PA   <A-x-[ST](2)-x(0,1)-V.

This pattern, which must be in the N-terminal of the sequence ('<'), is
translated as: Ala-any-[Ser or Thr]-[Ser or Thr]-(any or none)-Val


          2.3.6. The MA line

The MA (MAtrix) lines contain the definition of a PROSITE profile (or
matrix) entry. The exact format content of this line is fully described in
a specific document (PROFILE.TXT) which is part of the PROSITE distribution
files.


          2.3.7. The RU line

The RU (RUle) lines contain the definition of a PROSITE rule entry. The
format of the RU line is:

RU   Rule_Description.

The rule is described in ordinary English and is free-format.


          2.3.8. The NR line

The NR (Numerical Results) lines contain information relevant to the
results of the scan with a pattern on the complete Swiss-Prot
knowledgebase. The format of the NR line is:

NR   /QUALIFIER=data; /QUALIFIER=data; .......
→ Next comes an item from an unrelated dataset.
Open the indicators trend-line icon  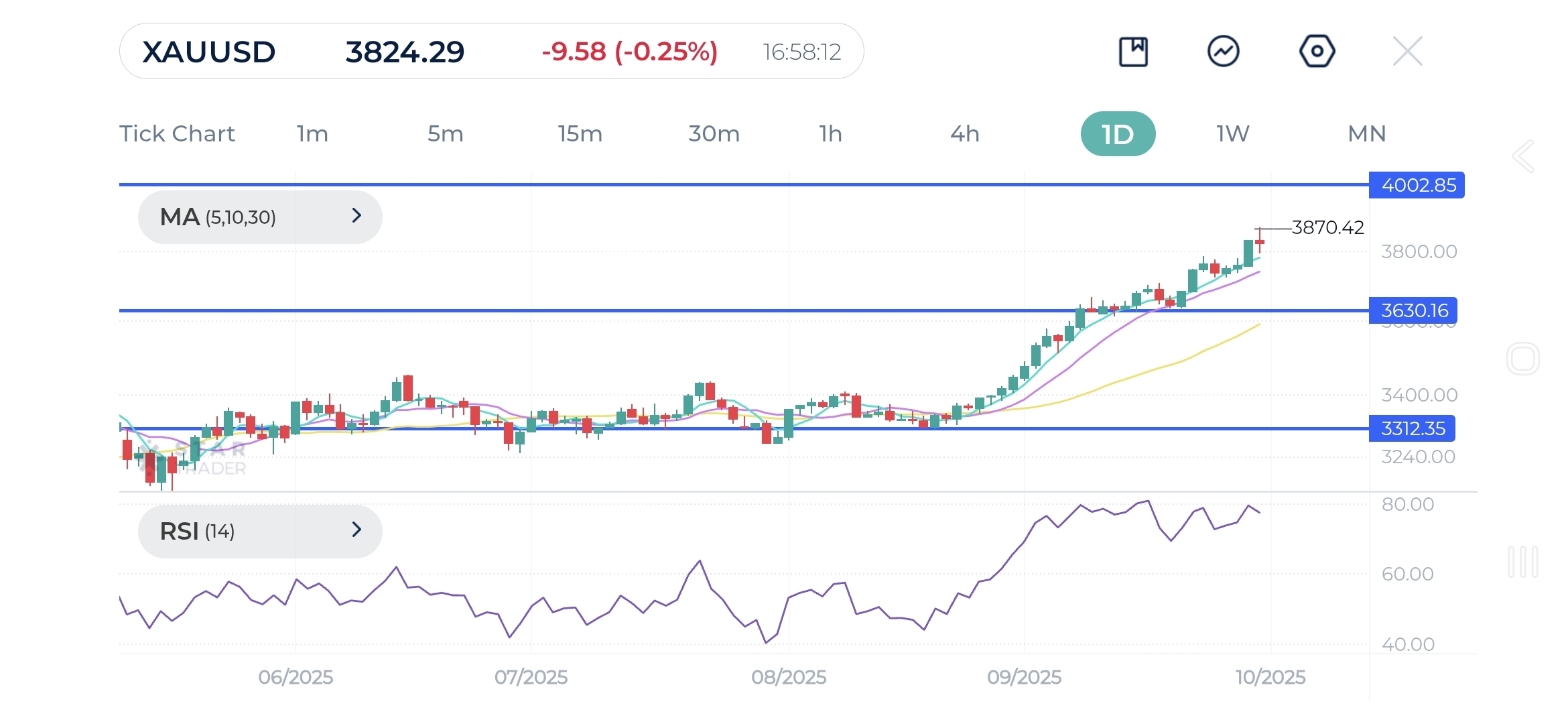click(x=1223, y=52)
The qualifiers that are currently defined are:

  /RELEASE      Swiss-Prot release number and total number
                of sequence entries in that release.
  /TOTAL        Total number of hits in Swiss-Prot.
  /POSITIVE     Number of hits on proteins that are known to
                belong to the set in consideration.
  /UNKNOWN      Number of hits on proteins that could
                possibly belong to the set in consideration.
  /FALSE_POS    Number of false hits (on unrelated
                proteins).
  /FALSE_NEG    Number of known missed hits.
  /PARTIAL      Number of partial sequences which belong to
                the set in consideration, but which are not
                hit by the pattern or profile because they
                are partial (fragment) sequences.

The syntax of the /RELEASE qualifier is:

/RELEASE=nn,seq_num;

where 'nn' is a Swiss-Prot release number and 'seq_num' the total number of
Swiss-Prot entries in that release.

For all other qualifiers the syntax is:

/QUALIFIER=x(y);

or

/QUALIFIER=y;

where 'x' represents the number of hits and 'y' the number of sequences. In
the majority of pattern entries 'x' will be equal to 'y', but for those
patterns that are designed to detect domains that can be repeated more than
once in a given sequence (for example: zinc-fingers, EF-hand regions,
kringle domain, etc.), 'x' can be larger than 'y'. Such a situation is
described in the following example:

NR   /RELEASE=40.7,103373;
NR   /TOTAL=123(56); /POSITIVE=115(51); /UNKNOWN=5(2); /FALSE_POS=3(3);
NR   /FALSE_NEG=3; /PARTIAL=2;

In the above example the scan for the pattern (or profile) was done on
release 40.7 of Swiss-Prot which contained 103373 sequence entries, that
pattern (or profile) was found 123 times in 56 different sequences
(/TOTAL). Out of those 123 'hits', 115 were produced by 51 sequences that
belong to the set under consideration (/POSITIVE), 5 hits were produced by
two sequences which could possible belong to the set (/UNKNOWN) and 3 hits
were produced by 3 other sequences (/FALSE_POS). That particular pattern
missed 3 sequences (/FALSE_NEG) and there were two partial sequences that
belong to the set under consideration but which do not include the region
that contains that pattern (or profile) (/PARTIAL).

Note: for some degenerate patterns (as for example the N-glycosylation
consensus pattern), the NR lines are not provided as they would not yield
any useful information.


          2.3.9. The CC line

The CC (Comments) lines contains various types of comments. The format of
the CC line is:

CC    /QUALIFIER=data; /QUALIFIER=data; .......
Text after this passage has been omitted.